(Dataset entries)

_ _ _ _

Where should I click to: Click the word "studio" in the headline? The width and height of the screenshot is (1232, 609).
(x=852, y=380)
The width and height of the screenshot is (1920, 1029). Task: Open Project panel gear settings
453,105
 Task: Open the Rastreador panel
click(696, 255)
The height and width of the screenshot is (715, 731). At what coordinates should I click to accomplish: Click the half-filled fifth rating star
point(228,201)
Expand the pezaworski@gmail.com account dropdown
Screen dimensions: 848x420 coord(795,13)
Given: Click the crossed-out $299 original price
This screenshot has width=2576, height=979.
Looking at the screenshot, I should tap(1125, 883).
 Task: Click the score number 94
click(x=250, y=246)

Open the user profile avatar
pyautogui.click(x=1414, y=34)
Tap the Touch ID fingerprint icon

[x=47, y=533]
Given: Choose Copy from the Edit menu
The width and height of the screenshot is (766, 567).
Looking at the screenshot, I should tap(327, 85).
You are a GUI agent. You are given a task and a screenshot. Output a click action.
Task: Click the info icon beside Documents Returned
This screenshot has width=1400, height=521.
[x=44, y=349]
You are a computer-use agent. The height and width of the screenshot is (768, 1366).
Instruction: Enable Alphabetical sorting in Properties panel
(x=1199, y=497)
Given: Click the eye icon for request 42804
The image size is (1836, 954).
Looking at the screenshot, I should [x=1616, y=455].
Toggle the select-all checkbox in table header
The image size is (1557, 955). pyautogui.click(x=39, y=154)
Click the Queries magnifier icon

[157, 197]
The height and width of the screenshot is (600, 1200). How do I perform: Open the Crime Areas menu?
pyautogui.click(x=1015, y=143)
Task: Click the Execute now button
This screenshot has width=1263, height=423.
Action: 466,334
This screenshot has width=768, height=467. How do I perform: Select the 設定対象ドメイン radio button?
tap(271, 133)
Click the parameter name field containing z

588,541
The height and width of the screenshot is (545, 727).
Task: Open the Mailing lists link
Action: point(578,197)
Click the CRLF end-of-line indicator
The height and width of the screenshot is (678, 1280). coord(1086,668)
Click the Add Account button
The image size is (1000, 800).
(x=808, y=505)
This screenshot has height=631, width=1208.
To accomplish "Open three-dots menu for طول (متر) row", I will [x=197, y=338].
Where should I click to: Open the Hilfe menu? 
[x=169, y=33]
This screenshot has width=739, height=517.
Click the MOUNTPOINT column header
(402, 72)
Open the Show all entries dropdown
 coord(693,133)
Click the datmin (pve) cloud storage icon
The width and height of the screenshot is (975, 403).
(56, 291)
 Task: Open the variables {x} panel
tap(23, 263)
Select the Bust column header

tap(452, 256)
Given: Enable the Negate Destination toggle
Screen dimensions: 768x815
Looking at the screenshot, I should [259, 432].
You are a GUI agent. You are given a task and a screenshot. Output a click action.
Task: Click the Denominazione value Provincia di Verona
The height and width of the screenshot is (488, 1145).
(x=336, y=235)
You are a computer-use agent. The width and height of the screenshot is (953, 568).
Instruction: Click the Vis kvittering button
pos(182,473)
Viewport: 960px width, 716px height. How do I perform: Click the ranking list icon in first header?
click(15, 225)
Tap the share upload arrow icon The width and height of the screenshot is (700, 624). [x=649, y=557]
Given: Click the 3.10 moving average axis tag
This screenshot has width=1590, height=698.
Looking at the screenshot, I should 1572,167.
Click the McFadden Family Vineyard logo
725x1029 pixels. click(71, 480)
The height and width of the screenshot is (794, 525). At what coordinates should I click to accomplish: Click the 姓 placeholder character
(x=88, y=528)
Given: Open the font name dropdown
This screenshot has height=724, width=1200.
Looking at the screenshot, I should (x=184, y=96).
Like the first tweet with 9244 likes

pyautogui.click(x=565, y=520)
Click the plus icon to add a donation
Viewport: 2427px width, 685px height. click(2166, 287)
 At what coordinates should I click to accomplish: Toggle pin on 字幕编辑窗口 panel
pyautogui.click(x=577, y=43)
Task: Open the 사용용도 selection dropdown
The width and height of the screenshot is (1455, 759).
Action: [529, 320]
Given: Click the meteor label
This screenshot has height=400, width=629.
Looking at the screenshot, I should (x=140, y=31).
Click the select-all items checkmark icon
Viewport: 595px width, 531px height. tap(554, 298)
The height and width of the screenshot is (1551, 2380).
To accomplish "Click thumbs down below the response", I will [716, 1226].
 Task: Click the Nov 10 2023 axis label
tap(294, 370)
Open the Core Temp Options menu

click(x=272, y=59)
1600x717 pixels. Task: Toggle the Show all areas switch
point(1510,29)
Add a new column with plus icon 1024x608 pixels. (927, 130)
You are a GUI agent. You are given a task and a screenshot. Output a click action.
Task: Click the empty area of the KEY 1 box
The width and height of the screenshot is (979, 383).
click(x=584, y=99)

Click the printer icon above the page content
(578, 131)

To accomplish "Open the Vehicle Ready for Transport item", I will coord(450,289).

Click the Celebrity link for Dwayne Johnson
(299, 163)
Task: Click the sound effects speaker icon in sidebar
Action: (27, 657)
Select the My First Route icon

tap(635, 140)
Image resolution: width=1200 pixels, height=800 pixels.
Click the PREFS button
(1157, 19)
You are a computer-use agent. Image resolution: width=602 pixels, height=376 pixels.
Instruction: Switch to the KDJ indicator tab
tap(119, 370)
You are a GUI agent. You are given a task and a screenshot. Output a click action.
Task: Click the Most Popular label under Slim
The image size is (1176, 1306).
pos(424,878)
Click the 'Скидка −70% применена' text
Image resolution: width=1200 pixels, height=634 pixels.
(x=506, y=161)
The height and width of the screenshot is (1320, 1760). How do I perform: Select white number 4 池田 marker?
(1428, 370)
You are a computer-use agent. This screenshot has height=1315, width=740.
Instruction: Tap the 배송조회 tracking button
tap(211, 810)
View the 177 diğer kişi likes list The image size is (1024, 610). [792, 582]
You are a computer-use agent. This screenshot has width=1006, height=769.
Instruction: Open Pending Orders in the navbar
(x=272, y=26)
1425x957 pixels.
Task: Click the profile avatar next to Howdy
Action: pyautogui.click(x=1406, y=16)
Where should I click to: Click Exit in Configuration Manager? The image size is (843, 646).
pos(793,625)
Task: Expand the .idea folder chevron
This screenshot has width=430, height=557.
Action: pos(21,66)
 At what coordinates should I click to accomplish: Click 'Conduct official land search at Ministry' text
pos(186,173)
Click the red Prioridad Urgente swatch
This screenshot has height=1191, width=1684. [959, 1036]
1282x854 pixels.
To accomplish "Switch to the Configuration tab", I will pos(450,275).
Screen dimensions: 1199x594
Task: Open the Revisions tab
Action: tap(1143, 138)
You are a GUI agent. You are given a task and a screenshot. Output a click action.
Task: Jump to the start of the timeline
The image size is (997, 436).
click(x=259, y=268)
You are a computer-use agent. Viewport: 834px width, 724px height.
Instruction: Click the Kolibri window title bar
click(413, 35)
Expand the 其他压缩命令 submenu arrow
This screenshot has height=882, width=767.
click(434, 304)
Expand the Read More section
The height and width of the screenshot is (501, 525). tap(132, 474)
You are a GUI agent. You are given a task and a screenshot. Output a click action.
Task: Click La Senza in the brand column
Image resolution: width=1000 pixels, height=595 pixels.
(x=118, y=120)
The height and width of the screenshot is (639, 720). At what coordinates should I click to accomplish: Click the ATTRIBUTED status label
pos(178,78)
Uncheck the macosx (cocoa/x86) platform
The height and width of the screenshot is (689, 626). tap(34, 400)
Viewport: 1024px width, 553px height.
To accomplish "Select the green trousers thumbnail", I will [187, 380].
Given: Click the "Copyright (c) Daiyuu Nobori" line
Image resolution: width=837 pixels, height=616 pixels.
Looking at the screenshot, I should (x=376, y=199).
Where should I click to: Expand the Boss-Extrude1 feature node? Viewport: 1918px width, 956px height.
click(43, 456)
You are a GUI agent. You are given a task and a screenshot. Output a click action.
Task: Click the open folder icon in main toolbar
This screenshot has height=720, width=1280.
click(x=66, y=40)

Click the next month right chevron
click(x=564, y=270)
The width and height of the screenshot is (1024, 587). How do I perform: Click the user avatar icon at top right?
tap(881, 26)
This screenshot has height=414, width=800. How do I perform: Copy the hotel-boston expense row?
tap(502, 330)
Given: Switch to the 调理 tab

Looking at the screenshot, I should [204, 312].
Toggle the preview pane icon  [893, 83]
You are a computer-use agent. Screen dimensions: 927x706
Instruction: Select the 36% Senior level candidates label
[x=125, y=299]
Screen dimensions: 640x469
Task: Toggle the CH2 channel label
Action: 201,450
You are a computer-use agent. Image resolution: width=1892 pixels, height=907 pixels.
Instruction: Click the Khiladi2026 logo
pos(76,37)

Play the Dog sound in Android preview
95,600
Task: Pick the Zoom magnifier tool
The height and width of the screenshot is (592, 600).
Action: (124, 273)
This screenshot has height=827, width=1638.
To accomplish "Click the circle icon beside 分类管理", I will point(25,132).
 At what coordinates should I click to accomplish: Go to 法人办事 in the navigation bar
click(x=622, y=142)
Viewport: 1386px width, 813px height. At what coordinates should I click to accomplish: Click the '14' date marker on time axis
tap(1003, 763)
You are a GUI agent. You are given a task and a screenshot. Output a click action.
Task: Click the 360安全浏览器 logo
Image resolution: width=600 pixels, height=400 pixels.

_ _ _ _

**BRIEF:**
Only the lines containing the word "folder" should be returned from the data above.

**RESPONSE AREA:**
Task: Expand the .idea folder chevron
Task: Click the open folder icon in main toolbar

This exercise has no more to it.